How To Check iPhone Battery Health & Disable CPU Performance Degradation
The “planned obsolescence” narrative has been a key part of controversies directed at Apple since it established a release cadence for the iPhone. Users have, and continue to, suggest that the Cupertino company purposely slows down older iPhones to force its customers to upgrade, though for a outfit as large as Apple, accusations are just that until they are validated my mainstream media.
Well, recently, that is exactly what happened. If you follow the news, it was hard to miss, really. On the tail of several class action lawsuits that mirrored the aforementioned allegations came a furore that ended in a rare public apology by the company. Apple admitted to deliberately throttling iPhone CPUs, but not to increase sales of newer iPhones. It was revealed that in iOS 10.2.1, Apple added a feature that automatically reduces processor speed as degradation in battery health (generally caused by gradual wear through daily use) is detected. This is done, according to Apple, to prolong battery life, and in doing so, protect the other components within the device. This, however, was never communicated directly to the user-base; hence the apology, and a generous price cut on battery replacements.
Apple does plan to add a prompt alerting users of degradation in battery health and consequent performance dips in a future version of iOS, though that update may not make it to all devices. Fortunately, there is an easy way the impatient among us, or those on older devices, can check whether they are in need of a battery replacement.
Update: iOS 11.3 with built-in Battery Health feature has been released.
How To Use Battery Health Feature, Disable Performance Management In iOS 11.3 Or Later
With the release of iOS 11.3, supported iOS devices – iPhone 6 and above – received a new feature labeled Battery Health, which, in addition to letting users check the current condition of their battery, also lets them disable Apple’s battery health management system, effectively preventing their device from throttling CPU speeds to cater for degrading battery health.
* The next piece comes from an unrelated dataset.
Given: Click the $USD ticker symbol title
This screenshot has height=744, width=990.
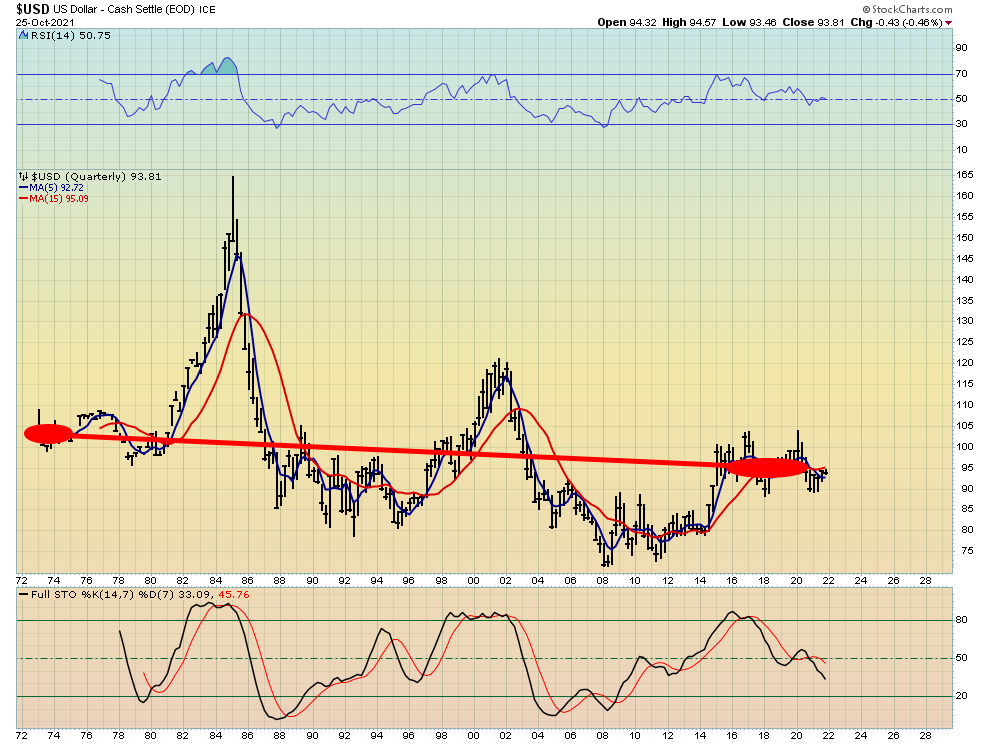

As Apple cautions, CPU speeds are reduced to protect the battery from further degradation and the device from unexpected shutdowns. If you’re willing to take that risk, here’s what you need to do.
- Launch Settings on your supported device, and navigate to Battery > Battery Health. Here, you will be presented with a percentage that represents the capacity at which your battery is operating relative to its capacity when it was new.
- If the Maximum Capacity reads 100%, then you needn’t worry about CPU throttling. If the value has dropped considerably, and you’re experiencing degraded performance or an unexpected shutdown, you can turn off CPU throttling or “performance management,” as Apple calls it, by tapping the Disable button at the bottom of the “Peak Performance Capability” section.
How to Check iPhone Battery Health
If you’re an astute iPhone user, you might already be aware of Battery Life. Available to download for free on the iOS App Store, this app will, among other battery-related tidbits, show you the estimated health of your battery via a percentage measure. While the app has rightly earned a good repute, it can only check for degradation in battery health. Significant as the level of wear on the battery may be, it can’t hurt to confirm if it is causing the CPU to be slowed down.
Download Battery Life for iPhone [App Store]
How To Check If the Battery Needs To Be Replaced
Checking for degradation in your iPhone’s performance, or rather, CPU throttling, caused by an unhealthy battery too requires nothing more than a free download from the App Store. The app in question, called Lirum Device Info Lite, will allow you to view the current clock speed of your iPhone’s processor and compare it to its rated/original speed. A dip in the former would suggest battery degradation, the only solution being replacement.
To view both clock speeds, tap the menu/more icon in the top-left corner of the app, select This Device and then CPU. In the information displayed, you will find your iPhone’s current clock speed under CPU Actual Clock while its original speed is the value labeled CPU Maximum Clock.